Currently, a widely used protocol for harvesting osteoclasts from tissue-culture plastic involves trypsinization and subsequent scraping of the osteoclasts into suspension. Trypsinization and scraping may affect processes such as initial attachment on the bone and initiation of resorption. Therefore, there is a need for an alternative harvesting method. A potential technique involves the use of culture plastics grafted with a temperature-responsive polymer. These culture plastics are cell adhesive at 37 °C. At room temperature (RT), the PIPAAm chains become extended, resulting in the release of adherent cells.

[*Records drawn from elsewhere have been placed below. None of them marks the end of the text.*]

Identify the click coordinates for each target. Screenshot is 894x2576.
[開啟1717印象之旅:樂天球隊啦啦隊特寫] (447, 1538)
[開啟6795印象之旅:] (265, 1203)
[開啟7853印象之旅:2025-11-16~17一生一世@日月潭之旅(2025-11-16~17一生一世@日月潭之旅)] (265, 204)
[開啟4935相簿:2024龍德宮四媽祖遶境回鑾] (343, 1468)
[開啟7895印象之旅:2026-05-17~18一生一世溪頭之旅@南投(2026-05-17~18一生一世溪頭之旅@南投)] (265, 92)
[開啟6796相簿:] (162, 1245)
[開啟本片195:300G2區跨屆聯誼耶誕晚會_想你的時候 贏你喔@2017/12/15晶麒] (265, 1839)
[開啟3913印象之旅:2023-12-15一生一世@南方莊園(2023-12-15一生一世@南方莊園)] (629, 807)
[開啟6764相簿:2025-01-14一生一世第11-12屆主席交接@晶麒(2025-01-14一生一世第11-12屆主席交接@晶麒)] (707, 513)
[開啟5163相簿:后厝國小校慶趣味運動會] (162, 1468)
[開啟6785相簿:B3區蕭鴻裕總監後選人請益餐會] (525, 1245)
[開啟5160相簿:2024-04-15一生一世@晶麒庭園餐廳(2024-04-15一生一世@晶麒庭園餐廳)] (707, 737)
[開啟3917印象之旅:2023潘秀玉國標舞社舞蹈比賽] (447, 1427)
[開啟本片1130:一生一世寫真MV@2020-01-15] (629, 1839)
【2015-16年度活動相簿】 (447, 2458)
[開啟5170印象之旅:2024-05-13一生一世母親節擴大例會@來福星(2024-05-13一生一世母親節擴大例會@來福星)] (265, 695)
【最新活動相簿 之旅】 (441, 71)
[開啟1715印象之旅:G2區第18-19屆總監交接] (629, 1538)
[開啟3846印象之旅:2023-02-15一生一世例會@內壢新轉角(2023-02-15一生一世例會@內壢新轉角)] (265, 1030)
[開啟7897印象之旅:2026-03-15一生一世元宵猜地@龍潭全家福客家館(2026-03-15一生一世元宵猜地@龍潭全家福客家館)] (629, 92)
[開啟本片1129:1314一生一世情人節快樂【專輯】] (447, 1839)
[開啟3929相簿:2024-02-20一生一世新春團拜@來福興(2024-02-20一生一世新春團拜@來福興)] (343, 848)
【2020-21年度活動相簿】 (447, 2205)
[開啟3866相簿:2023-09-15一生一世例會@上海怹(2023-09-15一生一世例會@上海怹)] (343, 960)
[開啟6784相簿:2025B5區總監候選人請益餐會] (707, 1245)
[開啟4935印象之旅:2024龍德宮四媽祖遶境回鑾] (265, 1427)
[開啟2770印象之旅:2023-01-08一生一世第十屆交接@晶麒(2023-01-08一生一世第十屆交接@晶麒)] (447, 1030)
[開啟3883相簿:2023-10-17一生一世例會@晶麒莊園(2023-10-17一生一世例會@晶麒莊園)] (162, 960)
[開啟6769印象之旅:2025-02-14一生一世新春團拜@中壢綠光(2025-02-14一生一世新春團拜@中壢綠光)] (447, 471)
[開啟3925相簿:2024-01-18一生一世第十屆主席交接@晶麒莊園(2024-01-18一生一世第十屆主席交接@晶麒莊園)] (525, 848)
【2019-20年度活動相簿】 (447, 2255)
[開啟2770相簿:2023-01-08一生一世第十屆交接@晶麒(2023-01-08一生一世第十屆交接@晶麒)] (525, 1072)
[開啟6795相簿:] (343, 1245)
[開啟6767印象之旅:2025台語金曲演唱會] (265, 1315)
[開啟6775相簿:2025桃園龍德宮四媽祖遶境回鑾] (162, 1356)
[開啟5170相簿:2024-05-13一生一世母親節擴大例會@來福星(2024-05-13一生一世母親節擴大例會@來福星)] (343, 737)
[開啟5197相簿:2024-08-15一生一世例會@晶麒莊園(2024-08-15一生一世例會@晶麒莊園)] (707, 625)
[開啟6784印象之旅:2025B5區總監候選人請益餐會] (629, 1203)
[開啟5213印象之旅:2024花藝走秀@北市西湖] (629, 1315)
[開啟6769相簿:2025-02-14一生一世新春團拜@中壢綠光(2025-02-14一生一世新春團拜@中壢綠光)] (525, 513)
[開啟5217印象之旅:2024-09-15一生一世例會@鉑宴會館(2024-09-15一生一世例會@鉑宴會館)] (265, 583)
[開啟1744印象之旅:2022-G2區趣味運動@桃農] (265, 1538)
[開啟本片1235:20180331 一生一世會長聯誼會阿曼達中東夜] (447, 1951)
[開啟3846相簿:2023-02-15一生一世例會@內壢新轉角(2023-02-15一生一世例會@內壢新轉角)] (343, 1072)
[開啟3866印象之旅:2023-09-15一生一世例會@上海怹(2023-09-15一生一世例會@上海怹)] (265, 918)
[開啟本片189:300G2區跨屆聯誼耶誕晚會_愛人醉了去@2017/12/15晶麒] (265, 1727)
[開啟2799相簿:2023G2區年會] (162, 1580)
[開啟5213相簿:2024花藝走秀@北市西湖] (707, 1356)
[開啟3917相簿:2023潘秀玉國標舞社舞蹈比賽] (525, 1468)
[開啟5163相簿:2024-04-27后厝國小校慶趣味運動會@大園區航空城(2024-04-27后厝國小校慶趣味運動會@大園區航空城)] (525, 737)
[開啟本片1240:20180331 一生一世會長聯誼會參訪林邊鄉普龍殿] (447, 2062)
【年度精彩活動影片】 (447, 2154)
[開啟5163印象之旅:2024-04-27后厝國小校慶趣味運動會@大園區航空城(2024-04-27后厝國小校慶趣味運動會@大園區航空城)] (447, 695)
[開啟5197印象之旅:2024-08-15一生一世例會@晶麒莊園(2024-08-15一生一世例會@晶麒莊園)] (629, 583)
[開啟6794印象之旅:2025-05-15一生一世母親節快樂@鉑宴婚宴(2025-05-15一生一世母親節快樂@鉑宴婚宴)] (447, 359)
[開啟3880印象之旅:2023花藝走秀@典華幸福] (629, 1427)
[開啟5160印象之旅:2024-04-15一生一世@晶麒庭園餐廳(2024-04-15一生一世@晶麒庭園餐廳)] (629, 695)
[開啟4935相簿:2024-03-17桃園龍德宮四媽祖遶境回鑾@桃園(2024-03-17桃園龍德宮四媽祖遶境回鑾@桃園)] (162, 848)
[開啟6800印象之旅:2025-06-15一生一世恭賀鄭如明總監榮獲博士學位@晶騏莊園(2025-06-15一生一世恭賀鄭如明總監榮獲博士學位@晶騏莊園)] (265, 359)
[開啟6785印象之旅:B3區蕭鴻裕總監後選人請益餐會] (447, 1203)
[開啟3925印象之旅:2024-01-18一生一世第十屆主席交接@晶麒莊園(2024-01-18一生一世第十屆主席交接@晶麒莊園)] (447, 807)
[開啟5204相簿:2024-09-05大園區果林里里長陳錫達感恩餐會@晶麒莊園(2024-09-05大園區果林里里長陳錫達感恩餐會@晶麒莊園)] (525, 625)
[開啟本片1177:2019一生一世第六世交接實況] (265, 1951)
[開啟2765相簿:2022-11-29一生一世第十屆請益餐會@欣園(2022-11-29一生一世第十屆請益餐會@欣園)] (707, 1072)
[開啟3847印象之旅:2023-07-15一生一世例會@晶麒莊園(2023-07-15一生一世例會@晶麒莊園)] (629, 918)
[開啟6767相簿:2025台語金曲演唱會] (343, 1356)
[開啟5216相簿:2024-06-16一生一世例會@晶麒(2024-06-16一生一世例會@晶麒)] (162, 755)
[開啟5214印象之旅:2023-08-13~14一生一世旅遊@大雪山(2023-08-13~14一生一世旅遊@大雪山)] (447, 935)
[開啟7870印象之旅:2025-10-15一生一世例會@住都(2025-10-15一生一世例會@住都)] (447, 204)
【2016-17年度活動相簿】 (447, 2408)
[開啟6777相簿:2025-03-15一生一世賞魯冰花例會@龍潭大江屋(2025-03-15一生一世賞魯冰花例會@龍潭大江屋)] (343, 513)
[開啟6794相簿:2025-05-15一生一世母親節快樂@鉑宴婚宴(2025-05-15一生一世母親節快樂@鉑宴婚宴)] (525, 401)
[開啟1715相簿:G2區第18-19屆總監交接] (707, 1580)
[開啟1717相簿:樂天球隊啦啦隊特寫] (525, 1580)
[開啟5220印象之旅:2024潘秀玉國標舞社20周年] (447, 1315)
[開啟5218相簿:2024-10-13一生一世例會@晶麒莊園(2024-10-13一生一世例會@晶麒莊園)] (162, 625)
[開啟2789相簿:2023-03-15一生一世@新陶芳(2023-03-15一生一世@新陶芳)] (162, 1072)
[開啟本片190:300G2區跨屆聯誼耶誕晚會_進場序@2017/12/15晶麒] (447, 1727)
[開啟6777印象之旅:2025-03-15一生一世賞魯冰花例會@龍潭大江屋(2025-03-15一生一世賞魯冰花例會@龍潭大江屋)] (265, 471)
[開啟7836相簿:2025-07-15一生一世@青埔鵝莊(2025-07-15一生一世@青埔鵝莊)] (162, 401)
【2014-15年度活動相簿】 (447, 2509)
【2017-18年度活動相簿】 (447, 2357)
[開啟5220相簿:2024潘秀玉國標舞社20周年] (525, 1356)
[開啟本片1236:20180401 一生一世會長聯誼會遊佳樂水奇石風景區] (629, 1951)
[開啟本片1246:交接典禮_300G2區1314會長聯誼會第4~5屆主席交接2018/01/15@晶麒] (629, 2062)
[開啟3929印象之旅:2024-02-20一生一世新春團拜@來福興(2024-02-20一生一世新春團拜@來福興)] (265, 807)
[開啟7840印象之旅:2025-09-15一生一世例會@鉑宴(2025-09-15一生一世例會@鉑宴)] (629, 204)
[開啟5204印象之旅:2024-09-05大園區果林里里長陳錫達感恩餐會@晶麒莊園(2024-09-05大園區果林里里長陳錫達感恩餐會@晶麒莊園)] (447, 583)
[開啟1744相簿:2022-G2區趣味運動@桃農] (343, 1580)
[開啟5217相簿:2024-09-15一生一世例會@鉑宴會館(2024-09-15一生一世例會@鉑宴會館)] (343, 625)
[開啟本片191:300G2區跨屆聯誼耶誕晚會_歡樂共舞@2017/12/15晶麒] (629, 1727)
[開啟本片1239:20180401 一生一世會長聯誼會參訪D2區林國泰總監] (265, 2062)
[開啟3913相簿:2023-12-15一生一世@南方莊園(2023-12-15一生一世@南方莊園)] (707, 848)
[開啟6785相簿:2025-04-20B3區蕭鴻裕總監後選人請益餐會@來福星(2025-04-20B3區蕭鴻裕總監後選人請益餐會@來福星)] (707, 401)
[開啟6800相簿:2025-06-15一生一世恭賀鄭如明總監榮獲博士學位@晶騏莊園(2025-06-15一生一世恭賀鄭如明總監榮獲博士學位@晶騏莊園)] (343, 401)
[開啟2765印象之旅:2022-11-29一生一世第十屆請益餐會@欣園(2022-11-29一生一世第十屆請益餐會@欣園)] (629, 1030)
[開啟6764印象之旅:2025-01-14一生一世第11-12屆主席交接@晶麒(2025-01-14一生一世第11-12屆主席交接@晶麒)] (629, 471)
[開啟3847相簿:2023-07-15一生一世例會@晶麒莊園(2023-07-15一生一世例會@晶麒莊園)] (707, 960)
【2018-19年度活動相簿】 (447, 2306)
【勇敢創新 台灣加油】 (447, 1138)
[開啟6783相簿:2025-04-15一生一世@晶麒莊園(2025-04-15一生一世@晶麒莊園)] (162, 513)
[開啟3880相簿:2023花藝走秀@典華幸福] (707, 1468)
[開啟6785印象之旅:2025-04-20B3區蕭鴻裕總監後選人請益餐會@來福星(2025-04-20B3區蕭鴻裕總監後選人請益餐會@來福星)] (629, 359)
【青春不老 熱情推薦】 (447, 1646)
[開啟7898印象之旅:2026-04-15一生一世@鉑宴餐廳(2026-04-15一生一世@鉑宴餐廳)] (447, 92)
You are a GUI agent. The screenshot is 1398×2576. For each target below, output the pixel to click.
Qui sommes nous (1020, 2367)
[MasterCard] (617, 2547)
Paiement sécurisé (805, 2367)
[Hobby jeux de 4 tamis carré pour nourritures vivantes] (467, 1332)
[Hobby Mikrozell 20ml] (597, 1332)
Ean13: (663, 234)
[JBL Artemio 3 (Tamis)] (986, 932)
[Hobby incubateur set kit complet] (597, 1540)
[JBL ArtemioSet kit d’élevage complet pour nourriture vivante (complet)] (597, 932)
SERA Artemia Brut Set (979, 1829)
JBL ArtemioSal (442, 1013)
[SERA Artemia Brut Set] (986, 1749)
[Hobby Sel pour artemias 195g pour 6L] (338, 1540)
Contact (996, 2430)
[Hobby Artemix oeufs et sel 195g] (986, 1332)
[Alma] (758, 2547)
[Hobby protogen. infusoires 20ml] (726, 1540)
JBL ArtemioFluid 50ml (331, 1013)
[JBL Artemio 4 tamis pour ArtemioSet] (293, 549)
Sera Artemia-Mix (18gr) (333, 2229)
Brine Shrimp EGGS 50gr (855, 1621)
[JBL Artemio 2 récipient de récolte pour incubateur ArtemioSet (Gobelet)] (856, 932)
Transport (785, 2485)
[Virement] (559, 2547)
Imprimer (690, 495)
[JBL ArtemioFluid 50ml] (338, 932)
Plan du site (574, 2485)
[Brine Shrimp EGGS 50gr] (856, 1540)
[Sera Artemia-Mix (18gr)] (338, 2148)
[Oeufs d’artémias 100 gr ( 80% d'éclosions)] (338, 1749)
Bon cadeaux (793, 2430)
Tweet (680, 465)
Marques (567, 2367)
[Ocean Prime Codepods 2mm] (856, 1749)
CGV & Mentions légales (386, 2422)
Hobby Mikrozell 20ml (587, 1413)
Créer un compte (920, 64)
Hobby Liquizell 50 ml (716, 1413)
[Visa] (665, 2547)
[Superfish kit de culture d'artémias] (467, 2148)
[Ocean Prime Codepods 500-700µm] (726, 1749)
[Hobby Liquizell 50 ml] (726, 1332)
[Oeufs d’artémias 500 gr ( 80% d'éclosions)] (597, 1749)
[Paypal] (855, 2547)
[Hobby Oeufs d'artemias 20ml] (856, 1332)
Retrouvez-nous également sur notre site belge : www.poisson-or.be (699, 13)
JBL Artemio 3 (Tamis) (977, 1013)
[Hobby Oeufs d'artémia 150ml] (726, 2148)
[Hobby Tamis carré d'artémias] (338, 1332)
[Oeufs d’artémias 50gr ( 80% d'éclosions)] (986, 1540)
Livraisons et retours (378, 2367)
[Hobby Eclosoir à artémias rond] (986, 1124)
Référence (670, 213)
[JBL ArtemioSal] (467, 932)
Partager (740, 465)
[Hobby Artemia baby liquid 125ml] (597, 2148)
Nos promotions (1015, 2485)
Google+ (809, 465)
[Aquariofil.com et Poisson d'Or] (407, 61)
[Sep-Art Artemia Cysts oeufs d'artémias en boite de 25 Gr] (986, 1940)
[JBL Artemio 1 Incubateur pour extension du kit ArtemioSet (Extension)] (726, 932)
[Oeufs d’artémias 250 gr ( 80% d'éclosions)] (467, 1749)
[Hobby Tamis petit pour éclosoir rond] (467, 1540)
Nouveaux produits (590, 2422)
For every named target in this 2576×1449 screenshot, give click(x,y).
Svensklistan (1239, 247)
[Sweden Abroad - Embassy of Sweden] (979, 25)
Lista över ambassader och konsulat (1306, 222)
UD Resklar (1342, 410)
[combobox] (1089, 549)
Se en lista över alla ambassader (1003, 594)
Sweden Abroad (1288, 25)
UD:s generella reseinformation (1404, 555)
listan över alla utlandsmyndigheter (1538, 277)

Human PBMCs were differentiated towards osteoclasts on temperature-responsive culture plastic (Thermo Scientific Nunc Up-Cell™). When multinucleated osteoclasts had formed, cells were released into suspension by incubation at RT. As a control, osteoclasts were harvested from traditional culture plastic by trypsinization and scraping.

The resulting cell suspensions were reseeded on bovine cortical bone slices. The cells were cultured on bone for a maximum of 48 h. Osteoclasts were detected by staining for TRAcP. Actin rings were visualized by FITC-conjugated phalloidin and the nuclei by DAPI. In order to analyze the osteoclastic resorption activity, cells were removed from the bone slices and resorption pits were revealed by WGA-lectin.

The results showed that multinucleated viable osteoclasts could be harvested from temperature-responsive culture plastic by temperature reduction. The obtained osteoclasts quickly attached to the bone surface and showed formation of actin rings (<15 min). Osteoclasts retrieved from temperature-responsive culture plastic showed significantly higher resorption activity compared to osteoclasts harvested by trypsinization and scraping.